There is a profit motive for a businesses
When the market price increases it signals to firms that they can make more profit which creates incentive to increase output
What are the determinants of supply?
Cost of production- changes the incentive to supply
Technical progress- new technology could lead to lower production costs and greater efficiency
Taxes imposed on firms- act to incentive production
Subsidies- Reduces costs and encourages an increase in supply
Expectations about future prices
Regulation
Number of sellers in the market
What is market equilibrium?
Where planned demand equals planned supply and the demand curve crosses the supply curve
What is consumer surplus?
The difference between the amount buyers are prepared to buy and what they actually buy
What does the price mechanism do?
Signal
Incentivise
Ration
What are the different reasons for changes and shifts in the market?
Condition of supply or demand changes
Disequilibrium as excess of supply or demand
Pressure for prices to raise and fall
Extension or contraction of supply or demand
New market equilibrium
What are the different interrelationships between markets and their definitions?

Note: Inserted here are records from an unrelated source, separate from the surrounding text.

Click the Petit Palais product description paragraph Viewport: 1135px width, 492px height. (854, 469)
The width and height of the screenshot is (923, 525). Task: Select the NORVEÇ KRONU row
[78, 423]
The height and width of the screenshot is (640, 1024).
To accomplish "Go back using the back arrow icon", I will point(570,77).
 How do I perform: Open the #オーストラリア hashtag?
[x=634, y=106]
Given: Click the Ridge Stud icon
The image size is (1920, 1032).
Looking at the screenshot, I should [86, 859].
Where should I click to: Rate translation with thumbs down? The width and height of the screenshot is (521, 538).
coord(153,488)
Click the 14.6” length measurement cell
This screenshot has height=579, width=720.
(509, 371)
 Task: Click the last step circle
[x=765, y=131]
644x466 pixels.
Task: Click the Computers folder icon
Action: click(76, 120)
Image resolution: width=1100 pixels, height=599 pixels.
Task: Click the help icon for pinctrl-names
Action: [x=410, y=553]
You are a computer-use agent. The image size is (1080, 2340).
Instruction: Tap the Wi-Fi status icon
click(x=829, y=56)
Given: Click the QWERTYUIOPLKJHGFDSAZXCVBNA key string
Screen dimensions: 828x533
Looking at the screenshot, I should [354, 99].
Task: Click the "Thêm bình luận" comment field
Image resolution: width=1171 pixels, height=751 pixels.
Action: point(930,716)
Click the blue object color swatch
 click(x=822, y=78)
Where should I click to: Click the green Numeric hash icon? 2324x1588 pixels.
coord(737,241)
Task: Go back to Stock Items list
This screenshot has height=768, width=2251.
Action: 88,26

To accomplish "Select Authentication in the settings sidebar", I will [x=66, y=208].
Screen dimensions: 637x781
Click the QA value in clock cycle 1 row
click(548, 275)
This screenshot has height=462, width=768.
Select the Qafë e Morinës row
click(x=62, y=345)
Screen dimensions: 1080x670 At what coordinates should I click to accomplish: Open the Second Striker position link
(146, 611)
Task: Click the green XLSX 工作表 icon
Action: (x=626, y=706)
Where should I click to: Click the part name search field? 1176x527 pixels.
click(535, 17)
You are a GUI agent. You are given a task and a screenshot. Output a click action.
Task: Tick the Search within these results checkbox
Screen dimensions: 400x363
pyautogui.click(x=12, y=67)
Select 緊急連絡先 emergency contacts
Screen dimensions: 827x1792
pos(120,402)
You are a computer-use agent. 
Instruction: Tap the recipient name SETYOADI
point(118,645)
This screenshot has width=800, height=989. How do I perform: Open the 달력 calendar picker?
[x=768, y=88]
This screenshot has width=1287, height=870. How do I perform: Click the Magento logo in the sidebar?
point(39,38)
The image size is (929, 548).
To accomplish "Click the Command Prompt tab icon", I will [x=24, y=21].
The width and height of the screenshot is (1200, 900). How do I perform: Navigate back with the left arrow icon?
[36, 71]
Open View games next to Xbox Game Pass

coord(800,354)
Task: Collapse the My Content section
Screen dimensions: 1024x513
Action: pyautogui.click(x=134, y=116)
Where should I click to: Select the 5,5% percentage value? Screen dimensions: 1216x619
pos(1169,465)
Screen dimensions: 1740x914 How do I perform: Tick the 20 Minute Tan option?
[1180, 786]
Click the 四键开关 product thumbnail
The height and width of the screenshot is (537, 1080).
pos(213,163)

Joint supply- one good is produced and so is another good from the same raw material
Competing supply- raw materials are used to produce one good and so they cannot be used to make another one
Complementary goods- a good in joint demand
Substitute good- a good in competing demand
Derived demand- demand for a good which is an input into the production of another good
What is income elasticity of demand?
Can be positive or negative
Normal goods- positive income elasticity of demand
Necessities- have a value of 0-1 so they are inelastic
Luxuries- positive income elasticity of demand and are elastic
Inferior goods- negative income elasticity of demand and has many substitutes
What is cross price elasticity of demand?
Measures the extent to which demand for a good changes in response to a change in the price of another good
Positive- substitute goods
Negative- complementary goods
% change in demand/ % change in price of another good
What are the factors affecting price elasticity of supply?
Does a firm have spare capacity to expand output quickly?
Can the firm release or accumulate stocks efficiently?
How easy is it for a firm to alter the way they produce goods?
How many firms are in a market and how easy is it to enter a market?
Are there sufficient raw materials?
What is the length of the production period?